* Pixel coordinate grounding data:
★ ★ ★

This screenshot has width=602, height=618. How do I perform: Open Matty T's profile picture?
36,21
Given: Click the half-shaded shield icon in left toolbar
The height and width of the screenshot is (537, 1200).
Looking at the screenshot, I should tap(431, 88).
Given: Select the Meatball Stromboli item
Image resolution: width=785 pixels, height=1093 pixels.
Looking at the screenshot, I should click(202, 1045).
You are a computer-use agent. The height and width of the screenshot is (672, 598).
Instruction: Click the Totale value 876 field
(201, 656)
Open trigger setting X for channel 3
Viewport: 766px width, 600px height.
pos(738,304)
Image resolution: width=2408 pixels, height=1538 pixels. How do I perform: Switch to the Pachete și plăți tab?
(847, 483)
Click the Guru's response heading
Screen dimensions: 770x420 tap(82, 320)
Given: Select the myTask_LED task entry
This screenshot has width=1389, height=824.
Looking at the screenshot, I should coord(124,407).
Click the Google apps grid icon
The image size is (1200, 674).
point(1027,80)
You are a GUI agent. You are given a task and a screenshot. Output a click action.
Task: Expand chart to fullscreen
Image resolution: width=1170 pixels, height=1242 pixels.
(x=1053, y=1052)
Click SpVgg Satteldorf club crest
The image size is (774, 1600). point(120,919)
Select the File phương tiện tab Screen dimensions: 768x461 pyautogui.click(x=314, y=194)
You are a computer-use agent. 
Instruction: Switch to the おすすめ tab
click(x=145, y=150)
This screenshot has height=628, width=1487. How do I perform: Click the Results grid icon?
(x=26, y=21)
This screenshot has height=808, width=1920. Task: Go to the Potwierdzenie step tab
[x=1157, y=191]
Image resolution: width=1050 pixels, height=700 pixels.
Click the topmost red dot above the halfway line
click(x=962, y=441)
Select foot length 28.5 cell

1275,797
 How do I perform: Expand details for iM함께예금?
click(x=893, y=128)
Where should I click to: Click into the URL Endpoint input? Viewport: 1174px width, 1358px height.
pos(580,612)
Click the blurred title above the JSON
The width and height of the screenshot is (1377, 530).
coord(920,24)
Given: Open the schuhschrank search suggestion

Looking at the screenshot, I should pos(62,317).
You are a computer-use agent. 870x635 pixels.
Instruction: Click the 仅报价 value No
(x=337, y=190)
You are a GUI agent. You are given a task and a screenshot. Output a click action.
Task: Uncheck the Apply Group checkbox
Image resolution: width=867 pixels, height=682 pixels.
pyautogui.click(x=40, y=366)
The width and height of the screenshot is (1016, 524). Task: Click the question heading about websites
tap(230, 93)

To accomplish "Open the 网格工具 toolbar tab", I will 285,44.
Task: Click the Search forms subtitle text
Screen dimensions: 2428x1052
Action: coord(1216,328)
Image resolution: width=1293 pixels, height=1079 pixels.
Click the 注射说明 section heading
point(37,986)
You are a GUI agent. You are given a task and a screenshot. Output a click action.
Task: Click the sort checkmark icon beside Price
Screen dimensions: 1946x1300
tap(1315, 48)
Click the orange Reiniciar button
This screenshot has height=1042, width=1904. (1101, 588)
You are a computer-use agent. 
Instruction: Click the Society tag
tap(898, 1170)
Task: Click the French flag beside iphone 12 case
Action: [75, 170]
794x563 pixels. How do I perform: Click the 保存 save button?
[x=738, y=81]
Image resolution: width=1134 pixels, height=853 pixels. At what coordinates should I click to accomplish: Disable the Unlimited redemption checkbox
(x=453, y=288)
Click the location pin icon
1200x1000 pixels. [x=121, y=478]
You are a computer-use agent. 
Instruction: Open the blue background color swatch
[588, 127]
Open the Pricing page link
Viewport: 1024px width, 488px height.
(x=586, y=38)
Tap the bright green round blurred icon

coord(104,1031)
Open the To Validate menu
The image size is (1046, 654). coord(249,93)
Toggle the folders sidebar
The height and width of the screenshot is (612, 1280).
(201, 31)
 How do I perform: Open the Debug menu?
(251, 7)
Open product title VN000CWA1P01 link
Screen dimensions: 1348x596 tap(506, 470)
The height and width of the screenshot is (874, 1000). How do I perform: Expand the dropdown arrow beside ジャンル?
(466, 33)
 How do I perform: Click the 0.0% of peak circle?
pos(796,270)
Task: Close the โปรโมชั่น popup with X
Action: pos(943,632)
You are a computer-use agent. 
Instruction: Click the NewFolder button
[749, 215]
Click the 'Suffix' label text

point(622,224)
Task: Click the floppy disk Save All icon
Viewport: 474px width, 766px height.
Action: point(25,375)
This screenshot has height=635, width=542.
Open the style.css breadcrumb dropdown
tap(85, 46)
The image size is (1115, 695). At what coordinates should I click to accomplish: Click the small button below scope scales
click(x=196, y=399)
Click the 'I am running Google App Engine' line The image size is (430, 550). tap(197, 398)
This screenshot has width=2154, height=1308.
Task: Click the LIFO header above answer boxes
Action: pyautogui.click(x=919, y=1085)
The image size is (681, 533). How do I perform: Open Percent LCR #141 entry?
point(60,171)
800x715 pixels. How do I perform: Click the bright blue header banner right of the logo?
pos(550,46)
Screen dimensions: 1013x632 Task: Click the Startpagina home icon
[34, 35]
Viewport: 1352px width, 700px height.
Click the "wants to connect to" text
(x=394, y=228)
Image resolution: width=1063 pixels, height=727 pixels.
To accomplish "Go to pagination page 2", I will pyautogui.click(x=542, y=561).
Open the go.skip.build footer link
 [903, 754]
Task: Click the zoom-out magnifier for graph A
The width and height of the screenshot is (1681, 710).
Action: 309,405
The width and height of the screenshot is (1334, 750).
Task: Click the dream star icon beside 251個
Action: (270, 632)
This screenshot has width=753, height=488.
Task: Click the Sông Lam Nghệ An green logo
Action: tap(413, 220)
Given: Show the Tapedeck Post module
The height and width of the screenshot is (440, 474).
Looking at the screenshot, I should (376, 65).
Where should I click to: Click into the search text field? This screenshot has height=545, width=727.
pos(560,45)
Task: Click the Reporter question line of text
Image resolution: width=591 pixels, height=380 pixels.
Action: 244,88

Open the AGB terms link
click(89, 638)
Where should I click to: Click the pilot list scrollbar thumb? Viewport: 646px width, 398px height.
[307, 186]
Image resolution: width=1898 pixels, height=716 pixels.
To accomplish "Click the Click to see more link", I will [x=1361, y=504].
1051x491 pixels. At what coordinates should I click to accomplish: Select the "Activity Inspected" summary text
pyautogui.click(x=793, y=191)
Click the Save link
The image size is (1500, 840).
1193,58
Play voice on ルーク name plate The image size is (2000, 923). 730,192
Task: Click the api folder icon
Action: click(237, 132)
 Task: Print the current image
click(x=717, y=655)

★ ★ ★

* Task details: Repeat the records verbatim, every one of them.

* Solution to the exercise:
This screenshot has width=602, height=618. How do I perform: Open Matty T's profile picture?
36,21
Given: Click the half-shaded shield icon in left toolbar
The height and width of the screenshot is (537, 1200).
Looking at the screenshot, I should tap(431, 88).
Given: Select the Meatball Stromboli item
Image resolution: width=785 pixels, height=1093 pixels.
Looking at the screenshot, I should click(202, 1045).
You are a computer-use agent. The height and width of the screenshot is (672, 598).
Instruction: Click the Totale value 876 field
(201, 656)
Open trigger setting X for channel 3
Viewport: 766px width, 600px height.
pos(738,304)
Image resolution: width=2408 pixels, height=1538 pixels. How do I perform: Switch to the Pachete și plăți tab?
(847, 483)
Click the Guru's response heading
Screen dimensions: 770x420 tap(82, 320)
Given: Select the myTask_LED task entry
This screenshot has width=1389, height=824.
Looking at the screenshot, I should coord(124,407).
Click the Google apps grid icon
The image size is (1200, 674).
point(1027,80)
You are a GUI agent. You are given a task and a screenshot. Output a click action.
Task: Expand chart to fullscreen
Image resolution: width=1170 pixels, height=1242 pixels.
(x=1053, y=1052)
Click SpVgg Satteldorf club crest
The image size is (774, 1600). point(120,919)
Select the File phương tiện tab Screen dimensions: 768x461 pyautogui.click(x=314, y=194)
You are a computer-use agent. 
Instruction: Switch to the おすすめ tab
click(x=145, y=150)
This screenshot has height=628, width=1487. How do I perform: Click the Results grid icon?
(x=26, y=21)
This screenshot has height=808, width=1920. Task: Go to the Potwierdzenie step tab
[x=1157, y=191]
Image resolution: width=1050 pixels, height=700 pixels.
Click the topmost red dot above the halfway line
click(x=962, y=441)
Select foot length 28.5 cell

1275,797
 How do I perform: Expand details for iM함께예금?
click(x=893, y=128)
Where should I click to: Click into the URL Endpoint input? Viewport: 1174px width, 1358px height.
pos(580,612)
Click the blurred title above the JSON
The width and height of the screenshot is (1377, 530).
coord(920,24)
Given: Open the schuhschrank search suggestion

Looking at the screenshot, I should pos(62,317).
You are a computer-use agent. 870x635 pixels.
Instruction: Click the 仅报价 value No
(x=337, y=190)
You are a GUI agent. You are given a task and a screenshot. Output a click action.
Task: Uncheck the Apply Group checkbox
Image resolution: width=867 pixels, height=682 pixels.
pyautogui.click(x=40, y=366)
The width and height of the screenshot is (1016, 524). Task: Click the question heading about websites
tap(230, 93)

To accomplish "Open the 网格工具 toolbar tab", I will 285,44.
Task: Click the Search forms subtitle text
Screen dimensions: 2428x1052
Action: coord(1216,328)
Image resolution: width=1293 pixels, height=1079 pixels.
Click the 注射说明 section heading
point(37,986)
You are a GUI agent. You are given a task and a screenshot. Output a click action.
Task: Click the sort checkmark icon beside Price
Screen dimensions: 1946x1300
tap(1315, 48)
Click the orange Reiniciar button
This screenshot has height=1042, width=1904. (1101, 588)
You are a computer-use agent. 
Instruction: Click the Society tag
tap(898, 1170)
Task: Click the French flag beside iphone 12 case
Action: [75, 170]
794x563 pixels. How do I perform: Click the 保存 save button?
[x=738, y=81]
Image resolution: width=1134 pixels, height=853 pixels. At what coordinates should I click to accomplish: Disable the Unlimited redemption checkbox
(x=453, y=288)
Click the location pin icon
1200x1000 pixels. [x=121, y=478]
You are a computer-use agent. 
Instruction: Open the blue background color swatch
[588, 127]
Open the Pricing page link
Viewport: 1024px width, 488px height.
(x=586, y=38)
Tap the bright green round blurred icon

coord(104,1031)
Open the To Validate menu
The image size is (1046, 654). coord(249,93)
Toggle the folders sidebar
The height and width of the screenshot is (612, 1280).
(201, 31)
 How do I perform: Open the Debug menu?
(251, 7)
Open product title VN000CWA1P01 link
Screen dimensions: 1348x596 tap(506, 470)
The height and width of the screenshot is (874, 1000). How do I perform: Expand the dropdown arrow beside ジャンル?
(466, 33)
 How do I perform: Click the 0.0% of peak circle?
pos(796,270)
Task: Close the โปรโมชั่น popup with X
Action: pos(943,632)
You are a computer-use agent. 
Instruction: Click the NewFolder button
[749, 215]
Click the 'Suffix' label text

point(622,224)
Task: Click the floppy disk Save All icon
Viewport: 474px width, 766px height.
Action: point(25,375)
This screenshot has height=635, width=542.
Open the style.css breadcrumb dropdown
tap(85, 46)
The image size is (1115, 695). At what coordinates should I click to accomplish: Click the small button below scope scales
click(x=196, y=399)
Click the 'I am running Google App Engine' line The image size is (430, 550). tap(197, 398)
This screenshot has width=2154, height=1308.
Task: Click the LIFO header above answer boxes
Action: pyautogui.click(x=919, y=1085)
The image size is (681, 533). How do I perform: Open Percent LCR #141 entry?
point(60,171)
800x715 pixels. How do I perform: Click the bright blue header banner right of the logo?
pos(550,46)
Screen dimensions: 1013x632 Task: Click the Startpagina home icon
[34, 35]
Viewport: 1352px width, 700px height.
Click the "wants to connect to" text
(x=394, y=228)
Image resolution: width=1063 pixels, height=727 pixels.
To accomplish "Go to pagination page 2", I will pyautogui.click(x=542, y=561).
Open the go.skip.build footer link
 [903, 754]
Task: Click the zoom-out magnifier for graph A
The width and height of the screenshot is (1681, 710).
Action: 309,405
The width and height of the screenshot is (1334, 750).
Task: Click the dream star icon beside 251個
Action: (270, 632)
This screenshot has width=753, height=488.
Task: Click the Sông Lam Nghệ An green logo
Action: tap(413, 220)
Given: Show the Tapedeck Post module
The height and width of the screenshot is (440, 474).
Looking at the screenshot, I should (376, 65).
Where should I click to: Click into the search text field? This screenshot has height=545, width=727.
pos(560,45)
Task: Click the Reporter question line of text
Image resolution: width=591 pixels, height=380 pixels.
Action: 244,88

Open the AGB terms link
click(89, 638)
Where should I click to: Click the pilot list scrollbar thumb? Viewport: 646px width, 398px height.
[307, 186]
Image resolution: width=1898 pixels, height=716 pixels.
To accomplish "Click the Click to see more link", I will [x=1361, y=504].
1051x491 pixels. At what coordinates should I click to accomplish: Select the "Activity Inspected" summary text
pyautogui.click(x=793, y=191)
Click the Save link
The image size is (1500, 840).
1193,58
Play voice on ルーク name plate The image size is (2000, 923). 730,192
Task: Click the api folder icon
Action: click(237, 132)
 Task: Print the current image
click(x=717, y=655)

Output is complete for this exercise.